To infer cluster-level demographics distribution, we first converted the geographical trip count features associated with each zip code into proportions and took a softmax transformation. In this way, the cluster-level geographical usage features are converted into a probability distribution over zip codes for each cluster. With this probability distribution, we then incorporated the US census data (by zip codes) to obtain an expected demographics distribution for each cluster.
To facilitate business insight development, we also developed an auto report generator based on convolutional neural network (CNN) that summarizes each cluster’s pattern-of-use in the form of a short text paragraph. To train the CNN model, we first manually labeled clusters as one of the 7 pre-defined rider types (see below) based on the cluster’s 7 by 24 temporal matrix. This serves as the basis for our training samples.
- random riders
- weekend riders
- less flexible commuters with normal commute hours
- less flexible commuters with early commute hours
- more flexible commuters with normal commute hours
- more flexible commuters with early commute hours
- weekend riders who also ride over weekdays
We then oversampled each labeled training data 500 times by adding a Gaussian noise (mean = 0, std = 0.2) to the original time matrix for better generalization performance. The CNN model was trained on this expanded labeled training data.

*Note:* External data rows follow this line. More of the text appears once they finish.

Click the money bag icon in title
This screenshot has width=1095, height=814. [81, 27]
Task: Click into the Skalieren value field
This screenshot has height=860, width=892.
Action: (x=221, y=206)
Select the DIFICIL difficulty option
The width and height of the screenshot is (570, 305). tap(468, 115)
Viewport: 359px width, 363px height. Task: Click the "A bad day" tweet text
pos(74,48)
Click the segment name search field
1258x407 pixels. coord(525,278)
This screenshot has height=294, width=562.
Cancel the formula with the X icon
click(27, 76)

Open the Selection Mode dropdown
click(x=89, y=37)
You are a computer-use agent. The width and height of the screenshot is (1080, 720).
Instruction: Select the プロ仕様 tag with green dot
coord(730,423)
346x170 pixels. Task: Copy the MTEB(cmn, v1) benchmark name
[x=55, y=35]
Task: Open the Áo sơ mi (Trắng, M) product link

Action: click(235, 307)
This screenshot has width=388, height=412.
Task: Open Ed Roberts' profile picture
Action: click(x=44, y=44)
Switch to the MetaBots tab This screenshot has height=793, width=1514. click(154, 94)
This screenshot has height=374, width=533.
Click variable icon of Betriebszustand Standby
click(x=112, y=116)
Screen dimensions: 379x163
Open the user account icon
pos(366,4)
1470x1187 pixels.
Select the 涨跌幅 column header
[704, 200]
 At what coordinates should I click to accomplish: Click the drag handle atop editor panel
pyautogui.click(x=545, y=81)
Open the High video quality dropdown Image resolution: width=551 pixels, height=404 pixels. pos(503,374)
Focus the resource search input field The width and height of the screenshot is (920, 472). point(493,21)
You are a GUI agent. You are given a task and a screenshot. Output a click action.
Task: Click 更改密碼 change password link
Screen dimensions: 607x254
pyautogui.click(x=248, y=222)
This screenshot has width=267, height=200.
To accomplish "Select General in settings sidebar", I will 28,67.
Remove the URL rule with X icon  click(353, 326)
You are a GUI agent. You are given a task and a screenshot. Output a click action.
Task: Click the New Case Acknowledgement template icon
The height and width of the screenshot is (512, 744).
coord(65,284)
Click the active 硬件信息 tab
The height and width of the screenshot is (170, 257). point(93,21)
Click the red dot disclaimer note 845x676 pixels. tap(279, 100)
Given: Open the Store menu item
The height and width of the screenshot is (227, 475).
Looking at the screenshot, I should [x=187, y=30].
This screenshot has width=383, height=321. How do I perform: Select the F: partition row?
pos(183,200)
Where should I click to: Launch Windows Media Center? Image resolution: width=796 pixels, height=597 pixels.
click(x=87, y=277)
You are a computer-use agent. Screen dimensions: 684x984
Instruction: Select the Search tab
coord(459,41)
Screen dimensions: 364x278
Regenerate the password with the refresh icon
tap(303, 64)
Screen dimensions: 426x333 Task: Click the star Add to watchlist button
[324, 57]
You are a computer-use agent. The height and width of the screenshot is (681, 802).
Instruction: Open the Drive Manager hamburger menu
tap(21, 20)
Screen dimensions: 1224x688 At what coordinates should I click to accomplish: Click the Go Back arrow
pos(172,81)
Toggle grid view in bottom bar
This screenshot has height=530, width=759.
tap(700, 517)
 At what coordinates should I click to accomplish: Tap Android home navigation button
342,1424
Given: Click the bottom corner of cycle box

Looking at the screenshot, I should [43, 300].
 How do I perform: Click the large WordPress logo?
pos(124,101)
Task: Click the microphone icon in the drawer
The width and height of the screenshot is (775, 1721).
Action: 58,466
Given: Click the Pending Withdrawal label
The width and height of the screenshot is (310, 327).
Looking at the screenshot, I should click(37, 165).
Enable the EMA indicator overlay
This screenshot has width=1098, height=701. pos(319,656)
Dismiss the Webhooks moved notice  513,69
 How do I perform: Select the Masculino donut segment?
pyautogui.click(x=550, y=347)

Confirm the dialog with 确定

Finally, the automatically generated summary text uses string formatting to report the predicted rider-type, which is the prediction from the trained CNN model, and a few cluster statistics including the cluster size, the average number of trips, and the weekday / weekend hours as well as the zip code that show the most traffic.
We were able to verify that the found clusters indeed differ in their usage patterns as well as their inferred demographics distributions. Furthermore, the auto report generator appears to work well based on the text it generates and that the validation accuracy of the CNN model approached as high as 0.99.